Collected data
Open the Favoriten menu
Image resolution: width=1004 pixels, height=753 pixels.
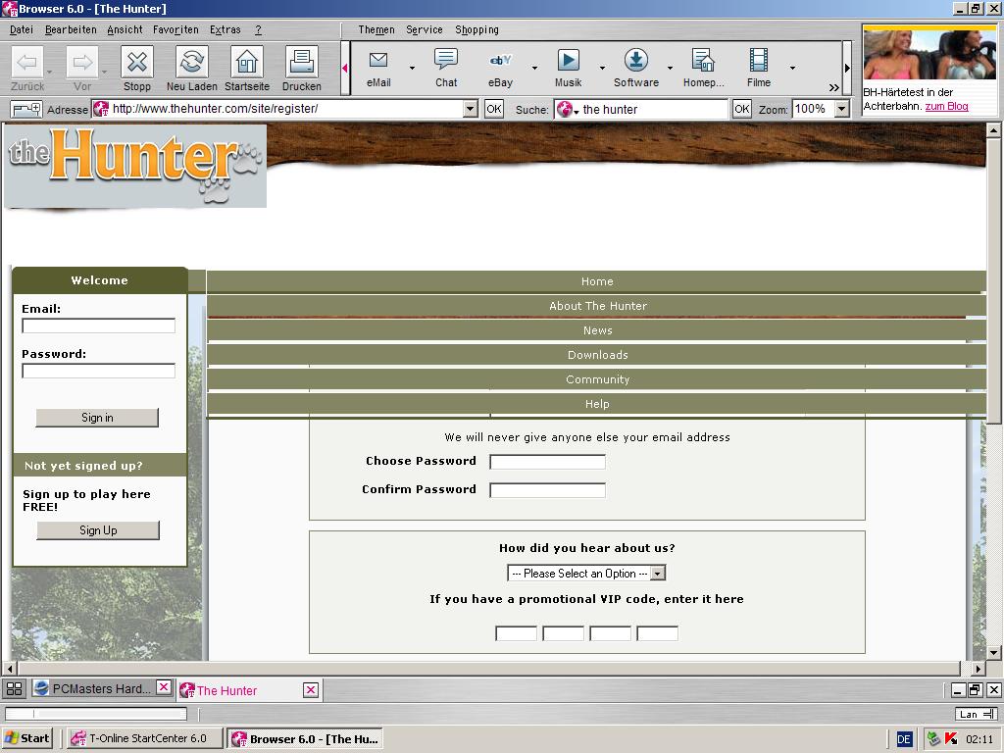click(176, 29)
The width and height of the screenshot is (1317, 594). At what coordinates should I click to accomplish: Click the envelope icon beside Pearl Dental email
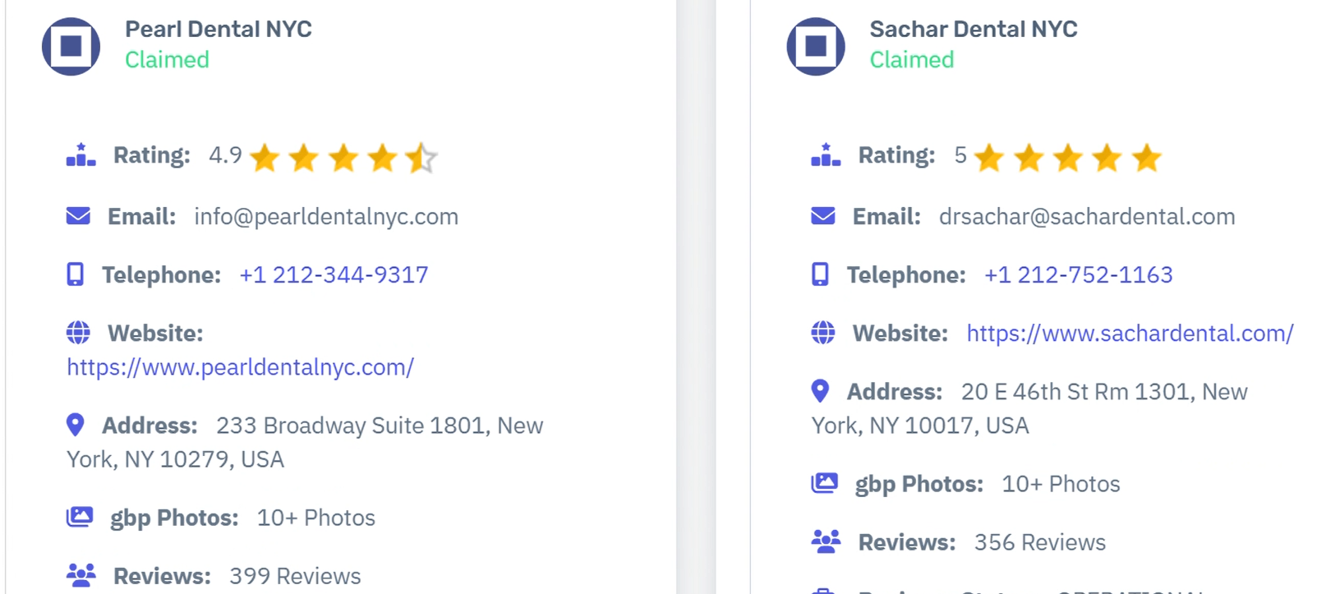[x=78, y=216]
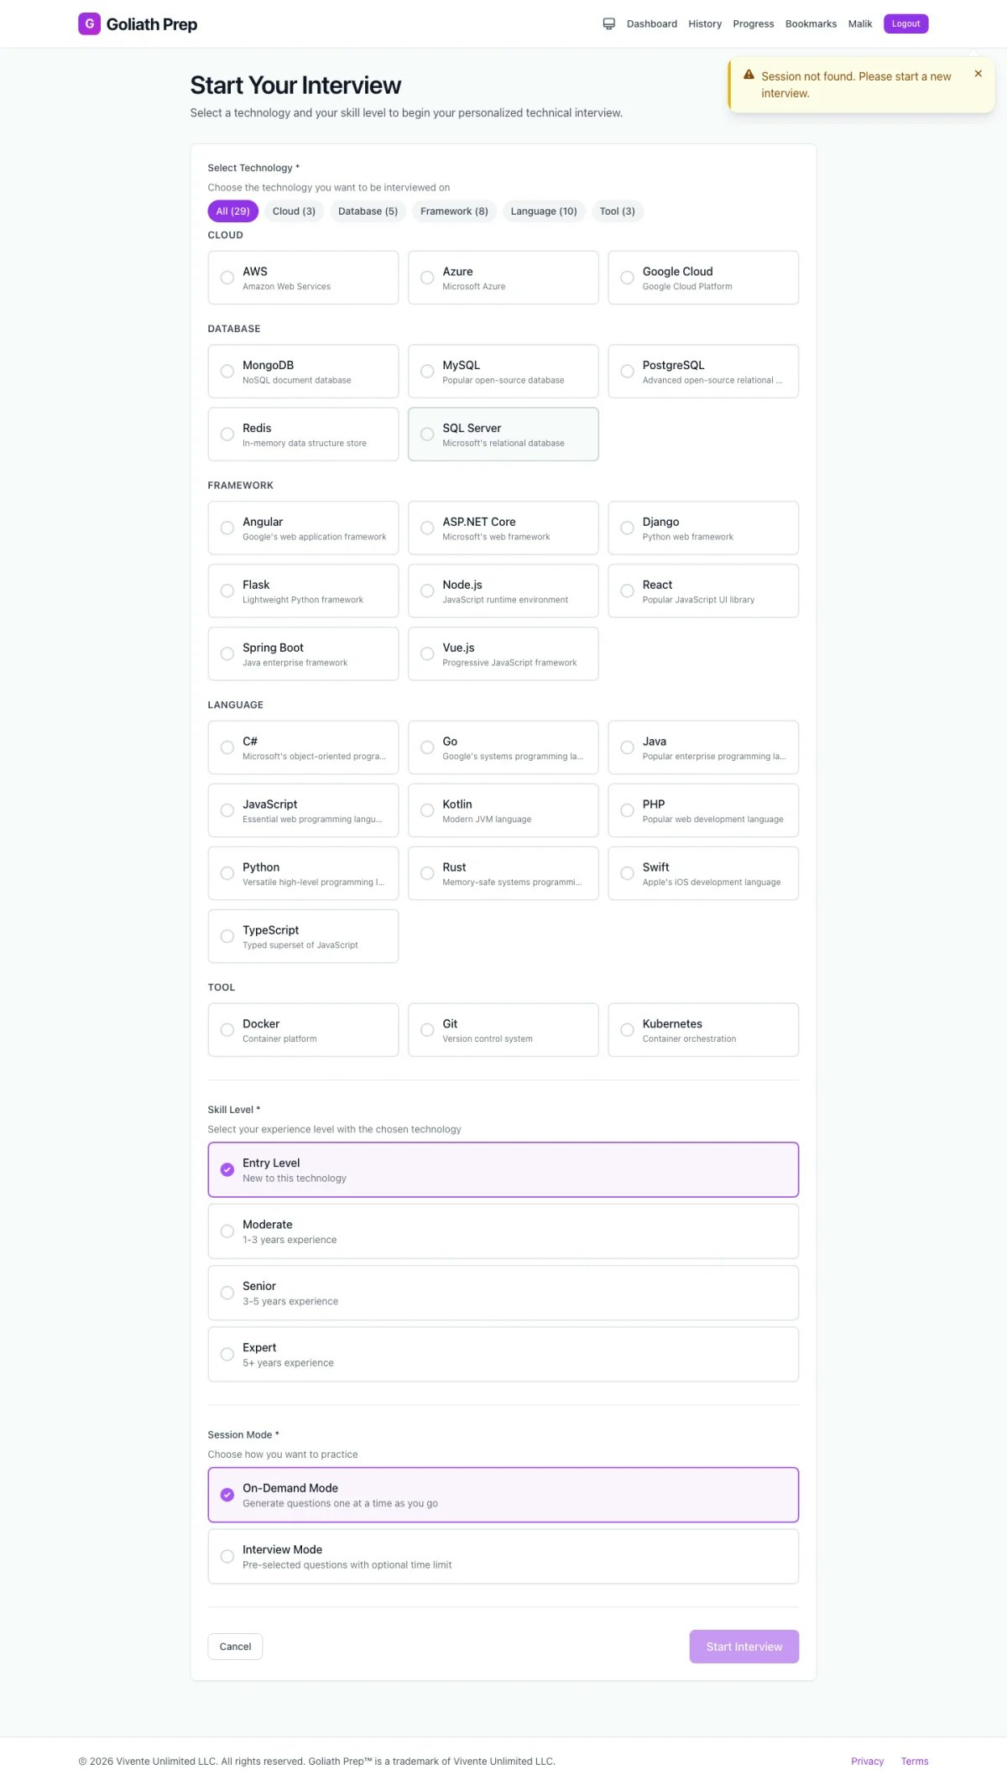
Task: Go to Bookmarks in the navigation
Action: click(811, 23)
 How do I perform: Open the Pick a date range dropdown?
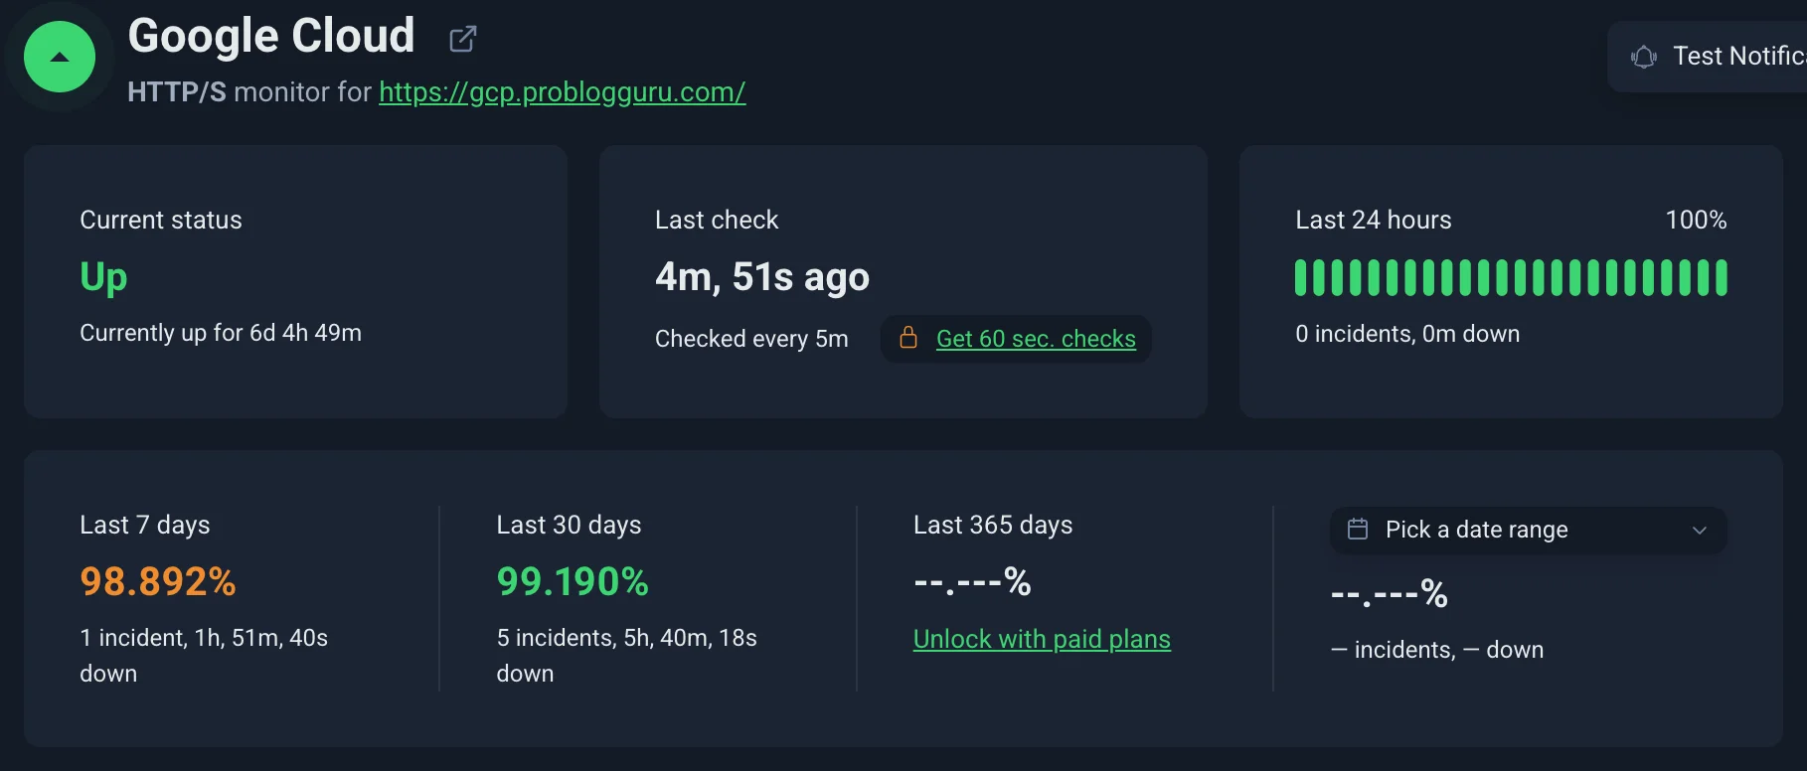[x=1527, y=530]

■ **TASK DESCRIPTION**: What is needed here is an exact transcription of every record above, with images excluded.

■ **REPLY TO THE TASK**:
Open the Favoriten menu
Image resolution: width=1004 pixels, height=753 pixels.
click(176, 29)
The width and height of the screenshot is (1317, 594). At what coordinates should I click to accomplish: Click the envelope icon beside Pearl Dental email
[x=78, y=216]
Task: Go to Bookmarks in the navigation
Action: click(811, 23)
 How do I perform: Open the Pick a date range dropdown?
[x=1527, y=530]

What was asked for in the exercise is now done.